Nebsen M, Elzanfaly Eman S
Analytical Chemistry Department, Faculty of Pharmacy, Cairo University, Kasr-El Aini Street, 11562 Cairo, Egypt.
Center of Applied Research and Advanced Studies, Faculty of Pharmacy, Cairo University, Kasr-El Aini Street, 11562 Cairo, Egypt.
J Chromatogr Sci. 2016 Oct 17;54(9):1631-1640. doi: 10.1093/chromsci/bmw119.
Sofosbuvir is a novel direct acting antiviral agent against hepatitis C virus. In the present work, a rapid, specific and reproducible isocratic reversed phase high performance liquid chromatography (RP-HPLC) method has been developed and validated for the determination of sofosbuvir in the presence of its stressed degradation products.
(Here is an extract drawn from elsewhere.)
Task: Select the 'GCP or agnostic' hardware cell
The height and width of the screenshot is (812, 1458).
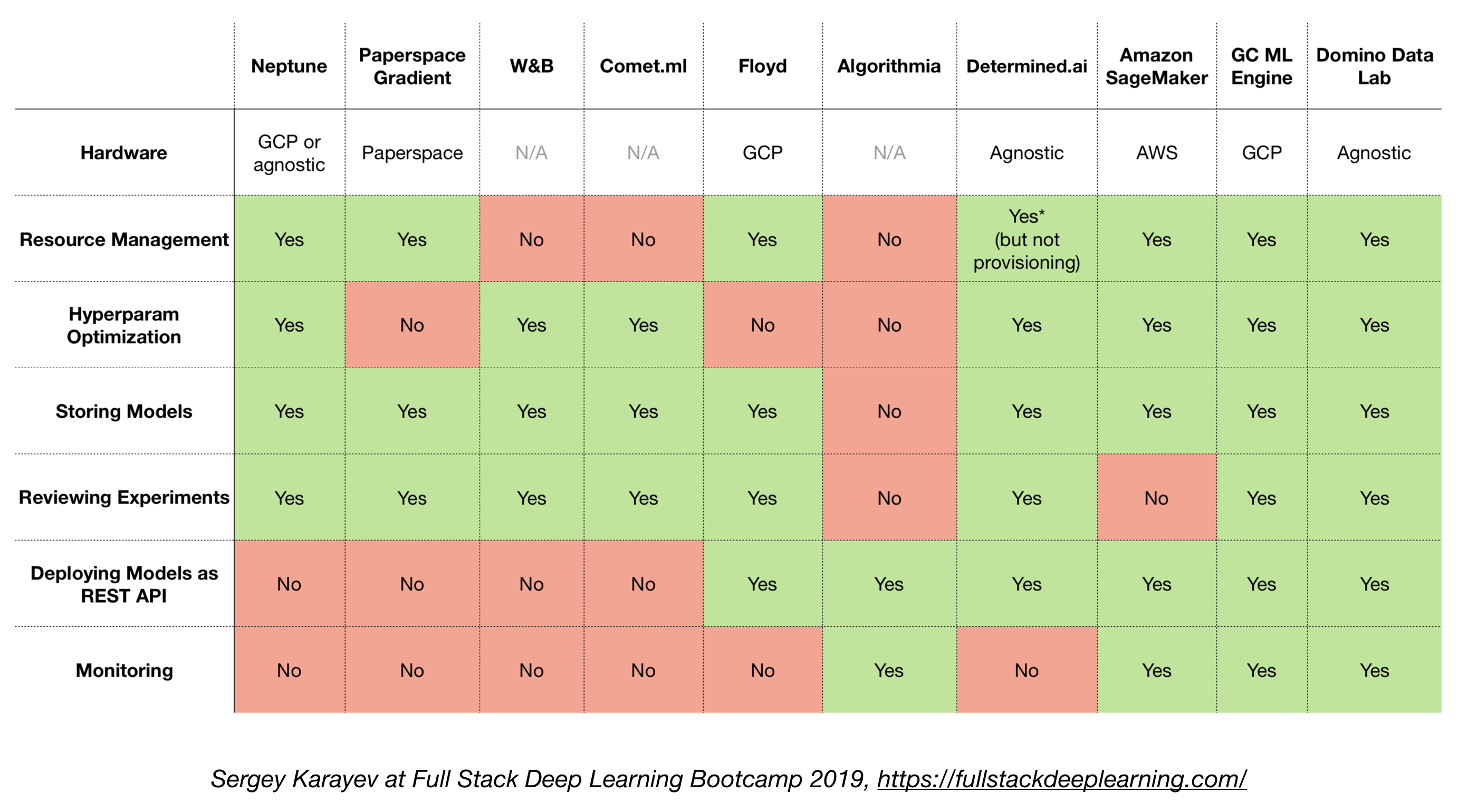Action: (x=289, y=153)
Sobosbuvir was subjected to hydrolysis (acidic, alkaline and neutral), oxidation, photolysis and thermal stress, as per international conference on harmonization (ICH) conditions. The drug showed degradation under oxidative, photolysis, acid and base hydrolysis stress conditions. However, it was stable under thermal and neutral hydrolysis stress conditions. Chromatographic separation of the drug from its degradation products was performed on Inertsil ODS-3 C18 (250 mm × 4.6 mm i.d., 5 µm) column using a green mobile phase of methanol:water 70:30 (v/v). The degradation products were characterized by LC-MS-MS and the fragmentation pathways were proposed. The developed method was validated as per ICH guidelines. No previous method was reported regarding the degradation behavior of sofosbuvir.
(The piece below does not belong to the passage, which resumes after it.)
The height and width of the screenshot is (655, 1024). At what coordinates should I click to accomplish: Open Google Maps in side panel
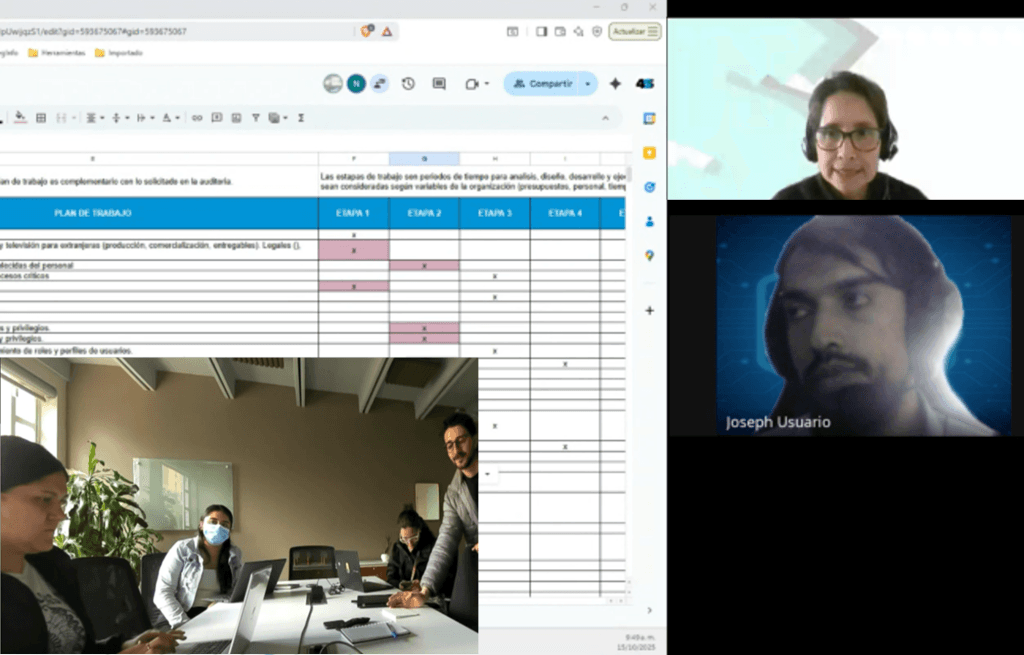[649, 256]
索磷布韦是一种新型的抗丙型肝炎病毒直接作用抗病毒药物。在本研究中,已开发并验证了一种快速、特异且可重现的等度反相高效液相色谱(RP-HPLC)方法,用于在其强制降解产物存在的情况下测定索磷布韦。按照国际协调会议(ICH)的条件,对索磷布韦进行了水解(酸性、碱性和中性)、氧化、光解和热应激试验。该药物在氧化、光解、酸和碱水解应激条件下会发生降解。然而,它在热应激和中性水解应激条件下是稳定的。使用甲醇:水70:30(v/v)的绿色流动相,在Inertsil ODS-3 C18(250 mm×4.6 mm内径,5 µm)柱上对该药物与其降解产物进行了色谱分离。通过LC-MS-MS对降解产物进行了表征,并提出了裂解途径。所开发的方法按照ICH指南进行了验证。此前未见有关索磷布韦降解行为的方法报道。